Is there anger on the Right? Absolutely, but it's not nearly as widespread as some would have you believe. The real source of anger in this election year has been the very people talking about angry the Right is. In my years of following politics, I have never seen the level of anger by one side as I've seen coming from the people supporting Obama. Some of it is passive aggressive, some of it is overt, but all of it is anger directed at a surrogate for George W. Bush: the Republican Party. Obama supporters still haven't gotten past George W. Bush winning two elections, and it's caused them to turn angry and mean. If you doubt me, look at the stories that came out about Sarah Palin and her family within the first two or three weeks of being named as McCain's running mate. Look at how they've maligned John McCain's service to this country, as well as his age.

What you'll find is that none of these attacks are focused on any real policy matters, but instead focus on the personal. This tells me that Obama's supporters know how weak a candidate he is, so instead of trying to help their candidate get stronger, they focus on tearing down his opponent. Granted, this has caused some McCain/Palin supporters to respond in kind, but most of the time, their supporters have kept things civil, and more importantly, factual. Sticking to the facts acts like a jeweler's cloth and exposes the flaws of the opposition, and that scares and angers Obama's supporters even more.

Calling McCain/Palin angry is misinformation at its finest. If anything, McCain/Palin has erred on the side of civility more often than not. On the other hand, Obama/Biden has tapped into the anger of the Left and allowed its supporters to act on their behalf to slander the candidates, personally attack anyone who doesn't agree with them, and commit acts of vandalism, theft, and fraud.

So, who are the angry ones here?

George Soros: Activist Investor

A friend of mine tipped me to a story that should get everyone thinking. Former CEO of Sovereign Bancorp Jay Sidhu said that he was forced out of his job by "activist investors" who ultimately lead to the demise of Sovereign Bancorp by trying to make as much money as possible for themselves with no concern for the long-term consequences. Regardless of whether you think he's telling the truth about his situation, he does bring up an interesting concept, that of businesspeople giving in to the dark side of capitalism for short-term gains.

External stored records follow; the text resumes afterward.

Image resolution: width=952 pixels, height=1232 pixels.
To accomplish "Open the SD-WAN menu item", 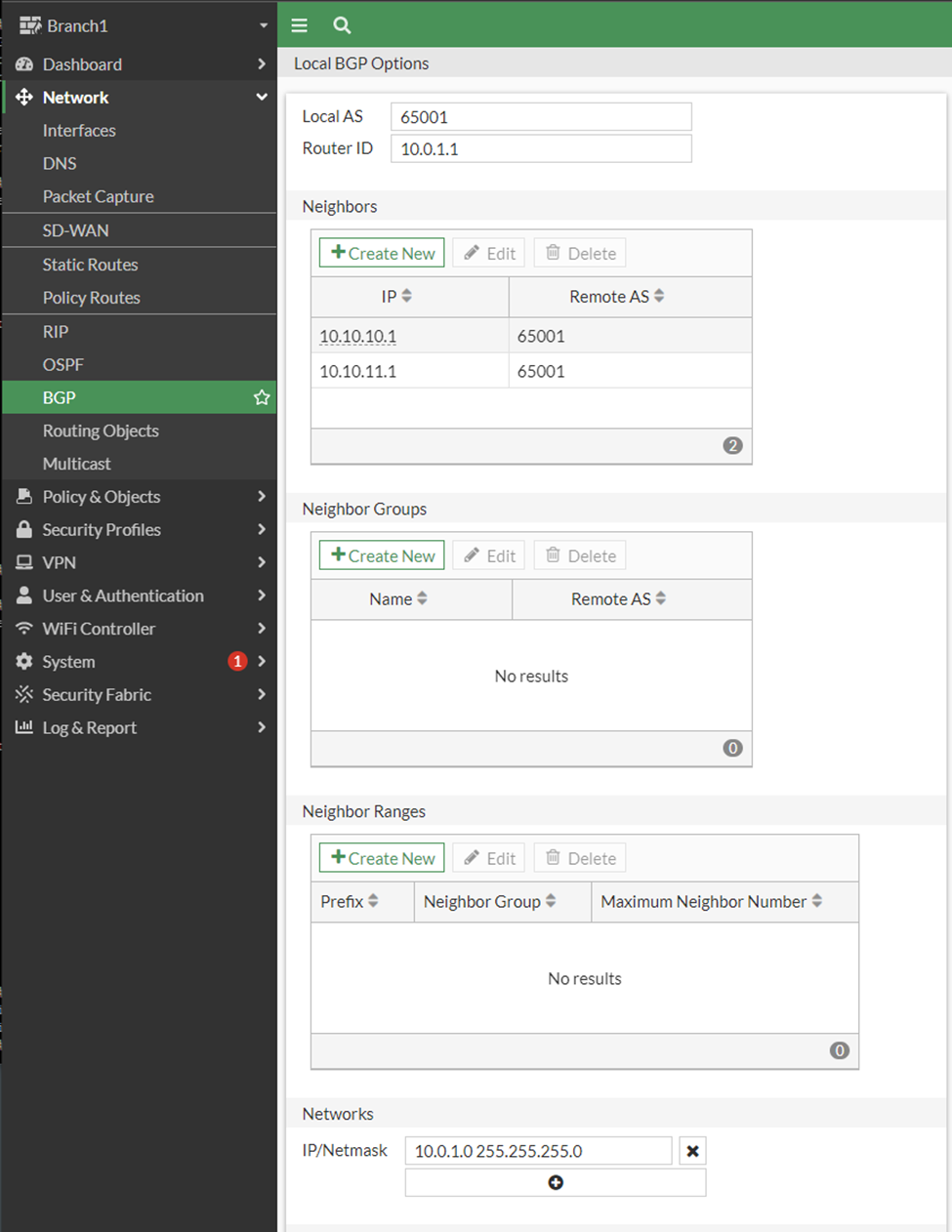I will 75,230.
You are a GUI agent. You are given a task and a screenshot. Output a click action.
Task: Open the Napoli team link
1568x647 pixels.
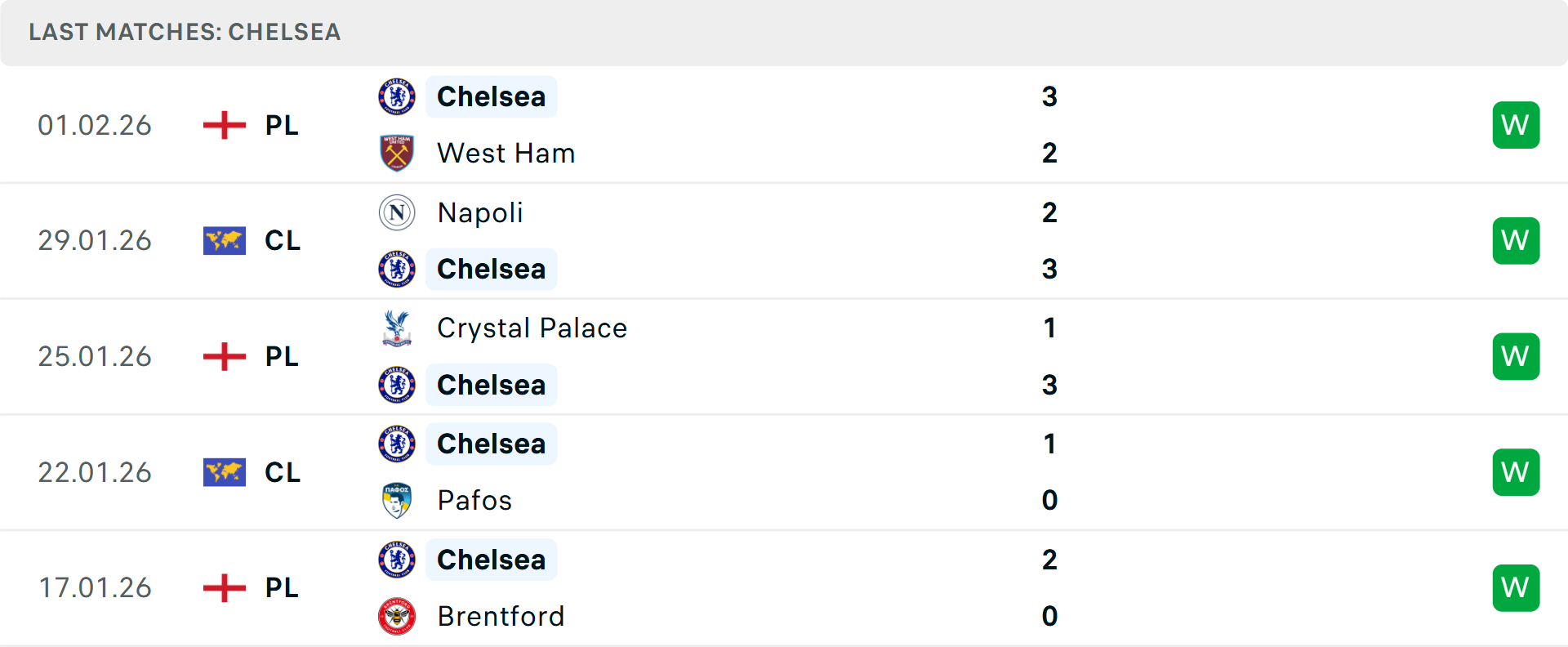tap(480, 213)
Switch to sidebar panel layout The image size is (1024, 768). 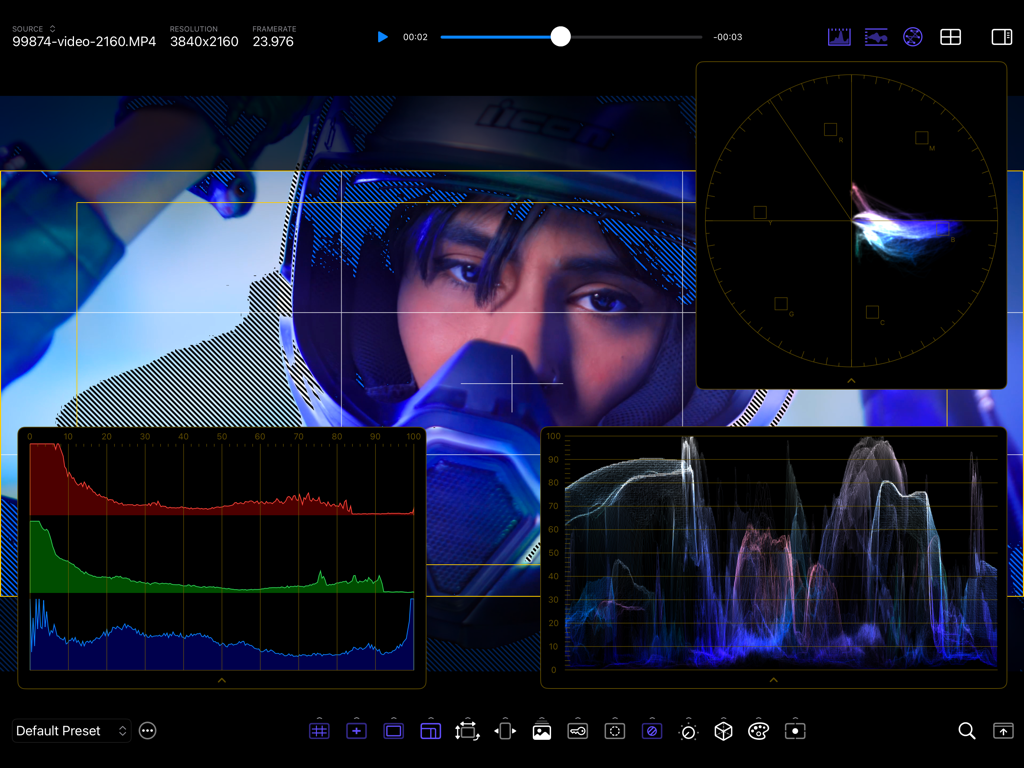(x=1001, y=36)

From where I sit, the Big Kahuna of activist investors has to be George Soros. Soros is known in political circles as a big donor to Leftist causes, including Media Matters and His economic writings tend to also suggest Leftist solutions to economic issues, and people on Wall Street listen to him. But what may not be as known is how intertwined the two are.

Soros emigrated to this country with a healthy disdain for capitalism. After learning economics, he's used his knowledge to advance his wealth at the expense of others. In a move that put Soros on the map, he nearly caused the collapse of the British pound because he sold it short. His actions almost took down the British banking system, and it made him a ton of money.

As the former Soviet Union was struggling with new political and economic freedom, Soros made another play against the ruble. This caused massive economic upheaval (as well as helped his ideological allies who still view communism as pretty nifty), and it made Soros a lot of money. He repeated this pattern in Indonesia with the same results. Soros is so hated in Indonesia that he would be arrested if he sets foot in the country.

And what does he do with all the money he made off his unethical economic practices? He promotes Leftist organizations, while at the same time preaching of the virtues of what he calls an "Open Society." Seems pretty inocuous, right? Once you dig into the concepts of the "Open Society," you'll notice it looks and sounds a lot like communism or socialism. And of the political factions in America, which one do you think would be the most willing to accept millions of dollars as well as the concepts of the "Open Society"?

Three guesses, and the first two are "Democrats."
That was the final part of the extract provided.